Scholars believe the island was originally settled sometime between 400-600 CE. Initially, the island was a welcomed paradise and filled with large palm tree forests. There were no natural rivers or lakes on the island, but the volcanic craters were able to store the needed fresh water from the rains. The islanders maintained their Polynesian culture by dividing into geographic clans who were led by a “Ariki Mao” or great chief, a hereditary position considered by the Rapanui’s to be of a divine decent.

At the height of their civilization, the Rapanui’s numbered around 7,000. Fishing vessels fed the population and large statues called Moai were erected around the coast to serve as the embodiment of former and current Ariki Moas. But this thriving civilization would not last.

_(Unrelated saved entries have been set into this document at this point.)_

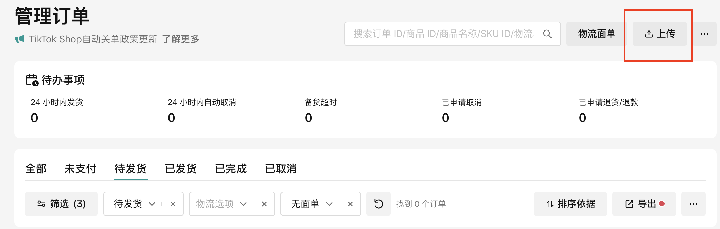Viewport: 720px width, 229px height.
Task: Click the 上传 upload button
Action: [x=660, y=34]
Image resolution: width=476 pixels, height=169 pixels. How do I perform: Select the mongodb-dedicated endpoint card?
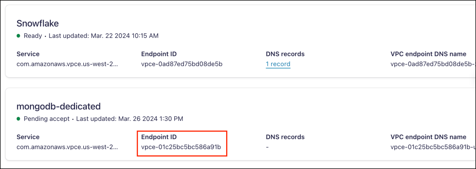coord(238,125)
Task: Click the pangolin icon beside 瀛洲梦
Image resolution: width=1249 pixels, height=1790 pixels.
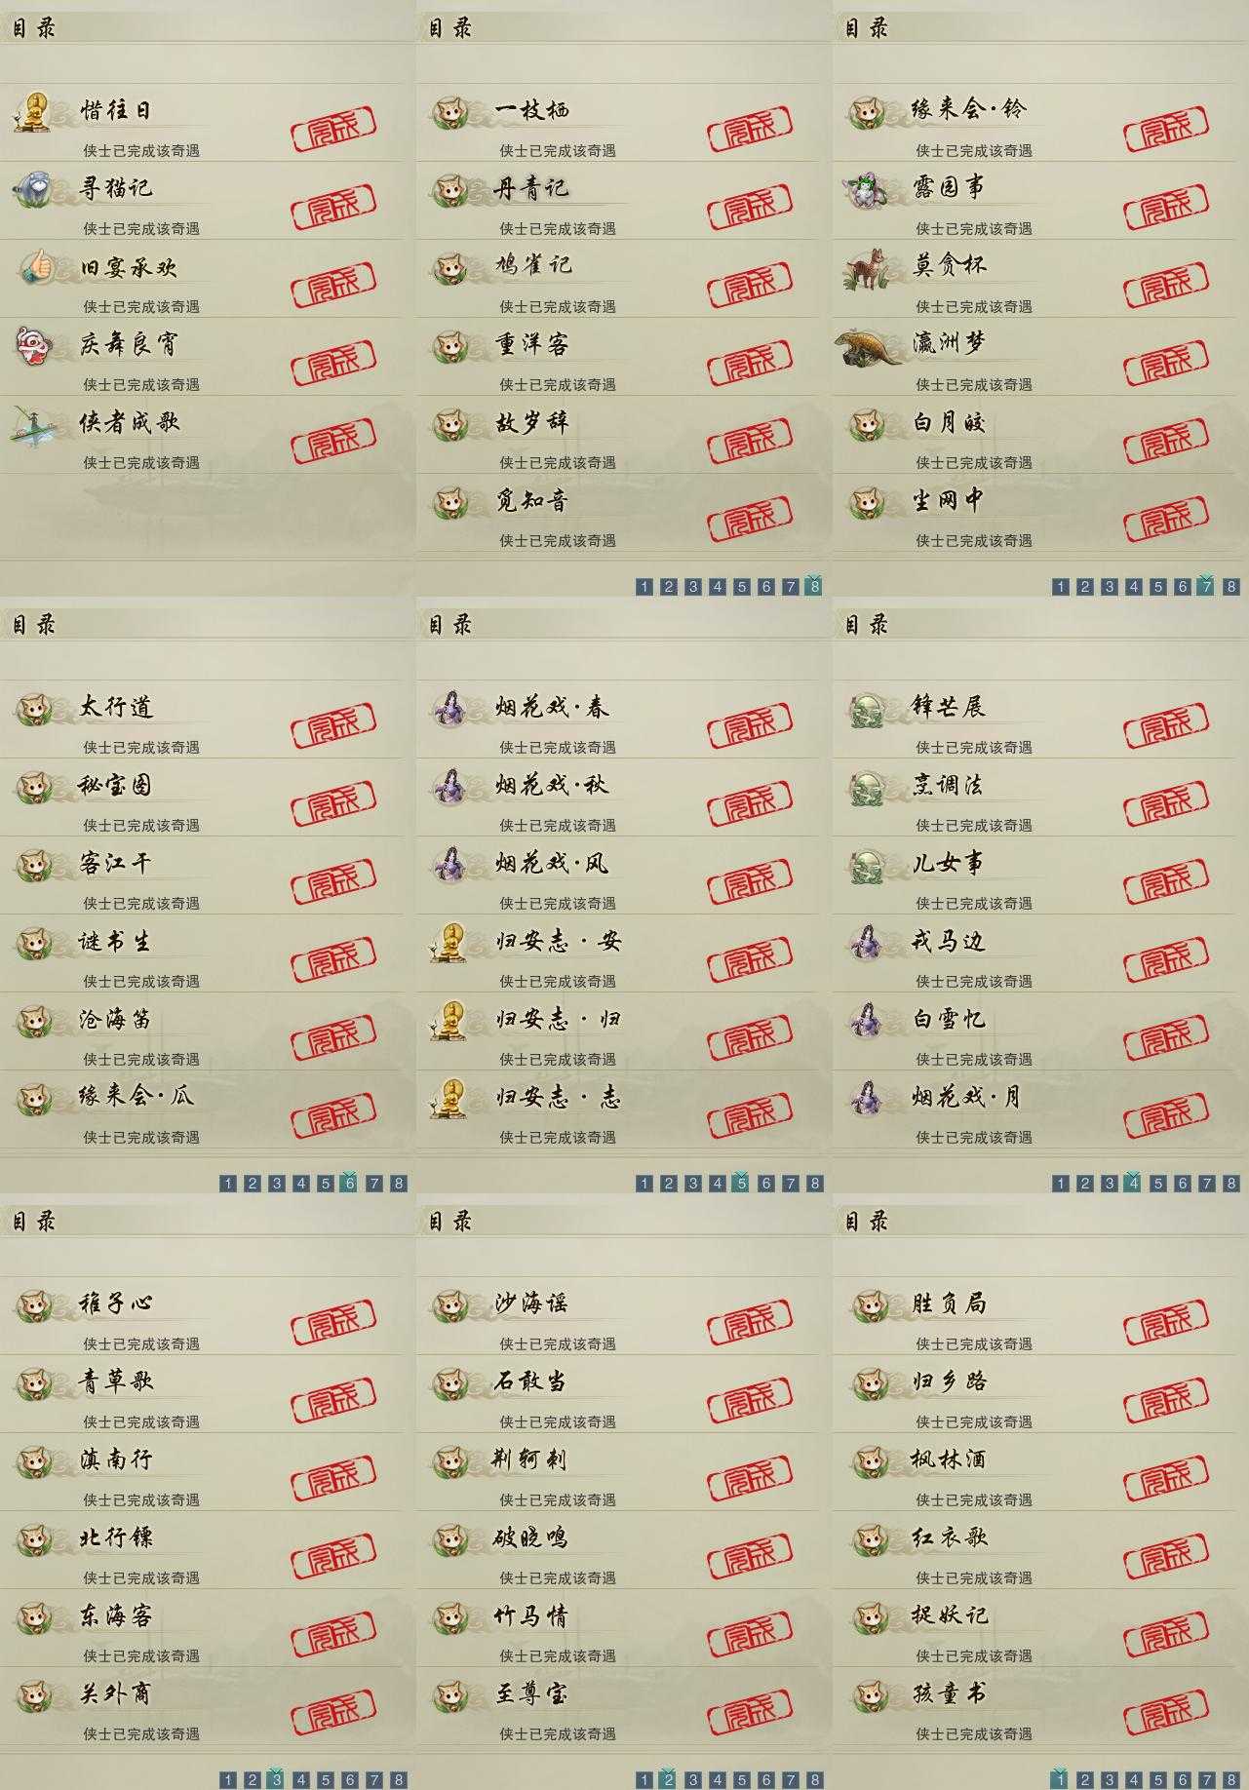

The original settlers systematically deforested the island to make way for the planting of crops. The chopped trees were used to build fishing boats, houses, shrines and to assist in transporting the moai to the coast from the quarries. But eventually, there were no more trees to garnish. The loss of ability to replenish the wood ended the construction of moais, fishing became restricted to the immediate coast as boats deteriorated and the soil eroded to the point of no longer being able to sustain the population. The various clans eventually turned to war, taking land from the weaker clans and toppling the various moais on the island. By the time Roggeveen arrived in 1722, the island was treeless and most of the moais were toppled. The Rapanui’s culture was on the brink of extinction. What the early explorers found after Roggeveen’s visit was a scattered population who lost all knowledge of their history and culture. But things would only get worse.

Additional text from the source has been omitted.